【社保情報】ヘリコバクター・ピロリ除菌治療の保険診療における取り扱いの留意点

公開日 2013年04月15日

 2013年3月28日付で事務連絡「疑義解釈資料の送付について(その13)」においてヘリコバクター・ピロリ除菌治療に関するQ&Aが出され、『東京保険医新聞』4月5日号にも掲載したところです。それに先立ち、東京保険医協会は2月に追加された胃炎等のヘリコバクター・ピロリ除菌治療の保険診療における取り扱いの考え方について厚労省に確認しました。確認事項を掲載するとともに「疑義解釈資料の送付について(その13)・抜粋」を併せて再掲します。

 厚労省のヘリコバクター除菌治療(検査・除菌療法)の適応範囲の追加は、除菌に使う薬剤の適応に追加された「内視鏡で確認した胃炎」の範囲とされています。したがって今回保険診療扱いに追加されたのは「内視鏡で確認した胃炎」に限定されるとのことです。この考え方に基づく厚労省の回答(要旨)は次の通りです。

Q1.内視鏡の所見、結果はどの程度診療報酬明細書(以下、レセプト)に書くのか、例示してほしい。

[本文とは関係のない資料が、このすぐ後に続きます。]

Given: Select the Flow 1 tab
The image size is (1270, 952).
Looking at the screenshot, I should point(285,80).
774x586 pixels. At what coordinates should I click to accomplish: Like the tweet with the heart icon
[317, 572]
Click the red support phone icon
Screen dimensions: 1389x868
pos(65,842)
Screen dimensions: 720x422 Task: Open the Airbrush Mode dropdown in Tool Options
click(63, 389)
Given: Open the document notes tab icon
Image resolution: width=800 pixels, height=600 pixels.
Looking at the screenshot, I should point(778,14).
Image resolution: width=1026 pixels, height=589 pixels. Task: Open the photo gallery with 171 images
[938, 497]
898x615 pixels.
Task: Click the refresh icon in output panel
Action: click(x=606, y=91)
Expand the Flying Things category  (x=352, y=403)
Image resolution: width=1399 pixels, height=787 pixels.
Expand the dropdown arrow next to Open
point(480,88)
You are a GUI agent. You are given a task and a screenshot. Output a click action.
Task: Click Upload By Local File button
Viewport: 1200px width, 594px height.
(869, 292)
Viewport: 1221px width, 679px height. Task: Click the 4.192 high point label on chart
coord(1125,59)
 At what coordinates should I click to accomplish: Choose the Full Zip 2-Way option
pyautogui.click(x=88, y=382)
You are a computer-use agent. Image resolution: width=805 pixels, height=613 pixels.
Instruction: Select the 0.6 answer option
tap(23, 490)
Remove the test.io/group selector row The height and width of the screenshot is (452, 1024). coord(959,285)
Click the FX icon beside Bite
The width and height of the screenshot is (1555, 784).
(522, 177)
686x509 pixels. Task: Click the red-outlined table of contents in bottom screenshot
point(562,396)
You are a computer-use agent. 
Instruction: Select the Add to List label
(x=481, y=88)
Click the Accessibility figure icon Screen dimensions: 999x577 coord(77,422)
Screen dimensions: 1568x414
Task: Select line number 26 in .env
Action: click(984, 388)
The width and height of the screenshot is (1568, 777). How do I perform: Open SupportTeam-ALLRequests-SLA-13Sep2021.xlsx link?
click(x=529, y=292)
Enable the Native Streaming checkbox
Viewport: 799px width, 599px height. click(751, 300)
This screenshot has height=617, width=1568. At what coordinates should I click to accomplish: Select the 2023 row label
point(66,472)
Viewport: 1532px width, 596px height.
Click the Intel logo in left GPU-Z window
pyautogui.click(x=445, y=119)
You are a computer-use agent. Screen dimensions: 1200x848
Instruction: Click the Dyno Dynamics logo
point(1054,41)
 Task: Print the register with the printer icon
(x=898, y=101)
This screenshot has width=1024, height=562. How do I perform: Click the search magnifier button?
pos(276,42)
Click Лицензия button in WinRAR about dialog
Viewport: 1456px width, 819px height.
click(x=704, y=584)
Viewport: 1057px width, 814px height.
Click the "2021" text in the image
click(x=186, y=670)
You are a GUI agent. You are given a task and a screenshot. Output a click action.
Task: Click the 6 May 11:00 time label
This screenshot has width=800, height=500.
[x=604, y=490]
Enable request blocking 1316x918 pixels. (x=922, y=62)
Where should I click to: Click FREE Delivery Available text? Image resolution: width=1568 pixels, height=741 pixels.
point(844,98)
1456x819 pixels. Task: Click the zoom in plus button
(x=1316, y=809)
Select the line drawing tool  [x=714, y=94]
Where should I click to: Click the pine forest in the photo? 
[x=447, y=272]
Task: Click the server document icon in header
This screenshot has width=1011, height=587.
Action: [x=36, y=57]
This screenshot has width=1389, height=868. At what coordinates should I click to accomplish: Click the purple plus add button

A.レセプトの摘要欄には、以下の2点を簡潔に記載してもらうことを想定している。

(1) 内視鏡検査を実施したこと。
(2) 内視鏡検査の結果、胃炎と判断した根拠(内視鏡検査の結果、発赤を認めた、萎縮していた、出血したあとが認められた、等々)。 なお、明細書に内視鏡検査の画像を添付する必要はない。

Q2.他施設で健診、または診断されている場合、健診結果等の文書確認が必要か。また内視鏡を行った施設名、日時はレセプトに記載する必要があるか。
A.確認が必要である。後段は「Q1」の回答を参照。
Q3.X-Pの造影検査で慢性胃炎と診断されている場合、保険診療で除菌してよいか。
A.不可である。「内視鏡検査において胃炎の確定診断がなされた患者」のみが追加された。
Q4.胃がんリスク検診(ABC検診)の結果、B群~C群と判定された者は、ピロリ菌に感染して胃粘膜に萎縮のある胃炎の患者である。この患者に内視鏡検査なしでピロリ除菌療法をした場合、保険請求は可能か。
A.不可である。「内視鏡検査で胃炎の確定診断がなされた患者」のみが追加された。

2013年3月28日付・事務連絡 「疑義解釈資料の送付について(その13)」抜粋

ヘリコバクター・ピロリ除菌治療について

問4 ヘリコバクター・ピロリ感染の除菌治療について、その対象患者が新たに追加されたが、実施に当たってはどのような要件を満たす必要があるのか。
答 新たな対象患者は、①内視鏡検査によって胃炎の確定診断がなされたもので、ヘリコバクター・ピロリ感染が疑われるものに対して、②除菌前の感染診断により、ヘリコバクター・ピロリ陽性であることが確認されたものに限られる。 なお、除菌の実施においては、薬事法承認事項に従い適切に行うこと。
問5 抗菌薬が胃炎に適用拡大される前(2013年2月21日より前)に、胃炎と診断されている患者に対して除菌治療ができるのか。

答 内視鏡検査にて胃炎が診断されている者で、かつヘリコバクター・ピロリ 陽性が確認されている患者に限る。診断時の内視鏡検査の所見を診療報酬明細書の摘要欄に記載すること。

 なお、2013年2月21日より前に自由診療により行った除菌治療については保険診療の適用とはならないが、2013年2月21日以降に実施した除菌判定等に係る費用については、保険診療の適用となる。

問6 健康診断で行った内視鏡検査で胃炎が見つかった患者も除菌治療の対象となるのか。
答 対象となる。また、健康診断で行った内視鏡検査で胃炎が見つかり、引き続除菌治療を行った場合の患者の費用の支払いについては、健康診断の費用として支払われる額と保険請求する額が重複することのないよう、2003年7月30日付事務連絡「健康診断時及び予防接種の費用について」に基づき行うこと。